• _PROBLEM DETAILS_: For this exercise, write out each entry below exactly as it reads.

== Segment start ==

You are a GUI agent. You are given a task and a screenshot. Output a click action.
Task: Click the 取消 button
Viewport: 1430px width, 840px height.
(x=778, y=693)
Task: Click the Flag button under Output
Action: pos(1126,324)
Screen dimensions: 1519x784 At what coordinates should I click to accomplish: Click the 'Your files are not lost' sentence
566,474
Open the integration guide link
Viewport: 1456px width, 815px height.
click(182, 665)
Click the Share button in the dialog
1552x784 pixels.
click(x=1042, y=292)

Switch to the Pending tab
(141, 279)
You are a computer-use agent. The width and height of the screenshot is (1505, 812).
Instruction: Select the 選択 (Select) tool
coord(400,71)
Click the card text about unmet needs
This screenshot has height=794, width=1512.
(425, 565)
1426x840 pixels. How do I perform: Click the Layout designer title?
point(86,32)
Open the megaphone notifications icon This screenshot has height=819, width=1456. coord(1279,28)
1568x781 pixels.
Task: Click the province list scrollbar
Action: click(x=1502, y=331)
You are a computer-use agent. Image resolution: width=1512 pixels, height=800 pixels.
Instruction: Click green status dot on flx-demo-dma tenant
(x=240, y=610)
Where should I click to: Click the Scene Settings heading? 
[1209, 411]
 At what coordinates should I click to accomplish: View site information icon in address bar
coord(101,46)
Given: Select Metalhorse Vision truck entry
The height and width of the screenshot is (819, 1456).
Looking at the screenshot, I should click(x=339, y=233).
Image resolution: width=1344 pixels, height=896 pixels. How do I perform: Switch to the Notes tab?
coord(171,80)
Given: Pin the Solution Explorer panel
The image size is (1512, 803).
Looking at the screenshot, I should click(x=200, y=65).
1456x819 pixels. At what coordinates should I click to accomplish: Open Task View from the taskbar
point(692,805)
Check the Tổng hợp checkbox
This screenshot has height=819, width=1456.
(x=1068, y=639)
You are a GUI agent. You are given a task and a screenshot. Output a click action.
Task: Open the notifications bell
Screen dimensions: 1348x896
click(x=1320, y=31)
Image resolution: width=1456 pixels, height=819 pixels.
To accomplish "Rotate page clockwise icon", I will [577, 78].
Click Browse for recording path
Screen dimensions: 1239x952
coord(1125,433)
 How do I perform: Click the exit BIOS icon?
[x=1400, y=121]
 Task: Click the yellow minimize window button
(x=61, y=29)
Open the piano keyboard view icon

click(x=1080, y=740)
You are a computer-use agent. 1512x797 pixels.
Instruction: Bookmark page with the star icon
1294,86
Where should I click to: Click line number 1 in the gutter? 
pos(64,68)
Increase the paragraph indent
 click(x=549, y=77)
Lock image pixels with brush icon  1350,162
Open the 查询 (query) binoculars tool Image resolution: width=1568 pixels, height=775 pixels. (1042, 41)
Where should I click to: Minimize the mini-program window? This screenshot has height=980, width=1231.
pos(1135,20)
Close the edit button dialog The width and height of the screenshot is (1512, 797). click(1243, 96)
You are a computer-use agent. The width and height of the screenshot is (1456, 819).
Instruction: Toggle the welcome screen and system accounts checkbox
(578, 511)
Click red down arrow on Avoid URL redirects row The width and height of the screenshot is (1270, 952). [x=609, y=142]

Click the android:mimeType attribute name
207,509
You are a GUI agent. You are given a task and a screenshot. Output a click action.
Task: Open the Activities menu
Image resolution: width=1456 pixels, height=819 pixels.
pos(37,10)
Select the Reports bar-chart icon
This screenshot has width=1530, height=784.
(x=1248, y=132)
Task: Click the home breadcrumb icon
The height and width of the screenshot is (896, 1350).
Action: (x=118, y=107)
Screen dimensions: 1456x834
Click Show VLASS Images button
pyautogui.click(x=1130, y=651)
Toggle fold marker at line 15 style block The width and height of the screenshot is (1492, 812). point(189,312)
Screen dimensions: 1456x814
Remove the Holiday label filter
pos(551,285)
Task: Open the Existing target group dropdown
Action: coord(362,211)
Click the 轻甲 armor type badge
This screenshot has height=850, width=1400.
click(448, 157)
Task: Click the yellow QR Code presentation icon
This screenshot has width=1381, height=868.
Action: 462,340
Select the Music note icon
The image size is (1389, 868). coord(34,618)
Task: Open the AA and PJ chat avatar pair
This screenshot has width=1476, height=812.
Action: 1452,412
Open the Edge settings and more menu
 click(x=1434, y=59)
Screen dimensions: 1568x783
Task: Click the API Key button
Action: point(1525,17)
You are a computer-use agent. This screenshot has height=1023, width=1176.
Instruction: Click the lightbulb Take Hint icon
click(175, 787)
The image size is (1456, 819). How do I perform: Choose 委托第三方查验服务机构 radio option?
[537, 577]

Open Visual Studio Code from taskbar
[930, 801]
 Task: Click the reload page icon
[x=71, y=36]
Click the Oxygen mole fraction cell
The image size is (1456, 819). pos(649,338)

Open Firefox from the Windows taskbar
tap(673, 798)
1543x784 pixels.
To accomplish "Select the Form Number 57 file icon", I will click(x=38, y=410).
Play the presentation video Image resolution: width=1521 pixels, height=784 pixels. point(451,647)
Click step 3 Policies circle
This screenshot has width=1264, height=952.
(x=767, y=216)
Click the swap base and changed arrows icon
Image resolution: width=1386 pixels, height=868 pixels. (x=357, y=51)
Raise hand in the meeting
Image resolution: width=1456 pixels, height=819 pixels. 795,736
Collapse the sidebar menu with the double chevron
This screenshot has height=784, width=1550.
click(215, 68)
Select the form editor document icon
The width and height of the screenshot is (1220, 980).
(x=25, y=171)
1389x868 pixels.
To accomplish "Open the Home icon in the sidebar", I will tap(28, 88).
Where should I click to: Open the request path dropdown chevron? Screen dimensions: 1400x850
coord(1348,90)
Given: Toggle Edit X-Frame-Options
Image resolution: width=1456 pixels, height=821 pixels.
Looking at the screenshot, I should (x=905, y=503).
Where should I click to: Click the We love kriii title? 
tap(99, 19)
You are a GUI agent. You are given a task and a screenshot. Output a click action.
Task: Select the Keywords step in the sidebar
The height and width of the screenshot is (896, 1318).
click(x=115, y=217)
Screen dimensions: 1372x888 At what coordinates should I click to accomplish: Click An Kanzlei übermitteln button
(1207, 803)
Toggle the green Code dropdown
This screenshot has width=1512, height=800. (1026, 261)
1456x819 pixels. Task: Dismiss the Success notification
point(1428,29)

== Segment end ==

• _EXPECTED OUTPUT_:
You are a GUI agent. You are given a task and a screenshot. Output a click action.
Task: Click the 取消 button
Viewport: 1430px width, 840px height.
(x=778, y=693)
Task: Click the Flag button under Output
Action: pos(1126,324)
Screen dimensions: 1519x784 At what coordinates should I click to accomplish: Click the 'Your files are not lost' sentence
566,474
Open the integration guide link
Viewport: 1456px width, 815px height.
click(182, 665)
Click the Share button in the dialog
1552x784 pixels.
click(x=1042, y=292)

Switch to the Pending tab
(141, 279)
You are a computer-use agent. The width and height of the screenshot is (1505, 812).
Instruction: Select the 選択 (Select) tool
coord(400,71)
Click the card text about unmet needs
This screenshot has height=794, width=1512.
(425, 565)
1426x840 pixels. How do I perform: Click the Layout designer title?
point(86,32)
Open the megaphone notifications icon This screenshot has height=819, width=1456. coord(1279,28)
1568x781 pixels.
Task: Click the province list scrollbar
Action: click(x=1502, y=331)
You are a computer-use agent. Image resolution: width=1512 pixels, height=800 pixels.
Instruction: Click green status dot on flx-demo-dma tenant
(x=240, y=610)
Where should I click to: Click the Scene Settings heading? 
[1209, 411]
 At what coordinates should I click to accomplish: View site information icon in address bar
coord(101,46)
Given: Select Metalhorse Vision truck entry
The height and width of the screenshot is (819, 1456).
Looking at the screenshot, I should click(x=339, y=233).
Image resolution: width=1344 pixels, height=896 pixels. How do I perform: Switch to the Notes tab?
coord(171,80)
Given: Pin the Solution Explorer panel
The image size is (1512, 803).
Looking at the screenshot, I should click(x=200, y=65).
1456x819 pixels. At what coordinates should I click to accomplish: Open Task View from the taskbar
point(692,805)
Check the Tổng hợp checkbox
This screenshot has height=819, width=1456.
(x=1068, y=639)
You are a GUI agent. You are given a task and a screenshot. Output a click action.
Task: Open the notifications bell
Screen dimensions: 1348x896
click(x=1320, y=31)
Image resolution: width=1456 pixels, height=819 pixels.
To accomplish "Rotate page clockwise icon", I will [577, 78].
Click Browse for recording path
Screen dimensions: 1239x952
coord(1125,433)
 How do I perform: Click the exit BIOS icon?
[x=1400, y=121]
 Task: Click the yellow minimize window button
(x=61, y=29)
Open the piano keyboard view icon

click(x=1080, y=740)
You are a computer-use agent. 1512x797 pixels.
Instruction: Bookmark page with the star icon
1294,86
Where should I click to: Click line number 1 in the gutter? 
pos(64,68)
Increase the paragraph indent
 click(x=549, y=77)
Lock image pixels with brush icon  1350,162
Open the 查询 (query) binoculars tool Image resolution: width=1568 pixels, height=775 pixels. (1042, 41)
Where should I click to: Minimize the mini-program window? This screenshot has height=980, width=1231.
pos(1135,20)
Close the edit button dialog The width and height of the screenshot is (1512, 797). click(1243, 96)
You are a computer-use agent. The width and height of the screenshot is (1456, 819).
Instruction: Toggle the welcome screen and system accounts checkbox
(578, 511)
Click red down arrow on Avoid URL redirects row The width and height of the screenshot is (1270, 952). [x=609, y=142]

Click the android:mimeType attribute name
207,509
You are a GUI agent. You are given a task and a screenshot. Output a click action.
Task: Open the Activities menu
Image resolution: width=1456 pixels, height=819 pixels.
pos(37,10)
Select the Reports bar-chart icon
This screenshot has width=1530, height=784.
(x=1248, y=132)
Task: Click the home breadcrumb icon
The height and width of the screenshot is (896, 1350).
Action: (x=118, y=107)
Screen dimensions: 1456x834
Click Show VLASS Images button
pyautogui.click(x=1130, y=651)
Toggle fold marker at line 15 style block The width and height of the screenshot is (1492, 812). point(189,312)
Screen dimensions: 1456x814
Remove the Holiday label filter
pos(551,285)
Task: Open the Existing target group dropdown
Action: coord(362,211)
Click the 轻甲 armor type badge
This screenshot has height=850, width=1400.
click(448, 157)
Task: Click the yellow QR Code presentation icon
This screenshot has width=1381, height=868.
Action: 462,340
Select the Music note icon
The image size is (1389, 868). coord(34,618)
Task: Open the AA and PJ chat avatar pair
This screenshot has width=1476, height=812.
Action: 1452,412
Open the Edge settings and more menu
 click(x=1434, y=59)
Screen dimensions: 1568x783
Task: Click the API Key button
Action: point(1525,17)
You are a computer-use agent. This screenshot has height=1023, width=1176.
Instruction: Click the lightbulb Take Hint icon
click(175, 787)
The image size is (1456, 819). How do I perform: Choose 委托第三方查验服务机构 radio option?
[537, 577]

Open Visual Studio Code from taskbar
[930, 801]
 Task: Click the reload page icon
[x=71, y=36]
Click the Oxygen mole fraction cell
The image size is (1456, 819). pos(649,338)

Open Firefox from the Windows taskbar
tap(673, 798)
1543x784 pixels.
To accomplish "Select the Form Number 57 file icon", I will click(x=38, y=410).
Play the presentation video Image resolution: width=1521 pixels, height=784 pixels. point(451,647)
Click step 3 Policies circle
This screenshot has width=1264, height=952.
(x=767, y=216)
Click the swap base and changed arrows icon
Image resolution: width=1386 pixels, height=868 pixels. (x=357, y=51)
Raise hand in the meeting
Image resolution: width=1456 pixels, height=819 pixels. 795,736
Collapse the sidebar menu with the double chevron
This screenshot has height=784, width=1550.
click(215, 68)
Select the form editor document icon
The width and height of the screenshot is (1220, 980).
(x=25, y=171)
1389x868 pixels.
To accomplish "Open the Home icon in the sidebar", I will tap(28, 88).
Where should I click to: Open the request path dropdown chevron? Screen dimensions: 1400x850
coord(1348,90)
Given: Toggle Edit X-Frame-Options
Image resolution: width=1456 pixels, height=821 pixels.
Looking at the screenshot, I should (x=905, y=503).
Where should I click to: Click the We love kriii title? 
tap(99, 19)
You are a GUI agent. You are given a task and a screenshot. Output a click action.
Task: Select the Keywords step in the sidebar
The height and width of the screenshot is (896, 1318).
click(x=115, y=217)
Screen dimensions: 1372x888 At what coordinates should I click to accomplish: Click An Kanzlei übermitteln button
(1207, 803)
Toggle the green Code dropdown
This screenshot has width=1512, height=800. (1026, 261)
1456x819 pixels. Task: Dismiss the Success notification
point(1428,29)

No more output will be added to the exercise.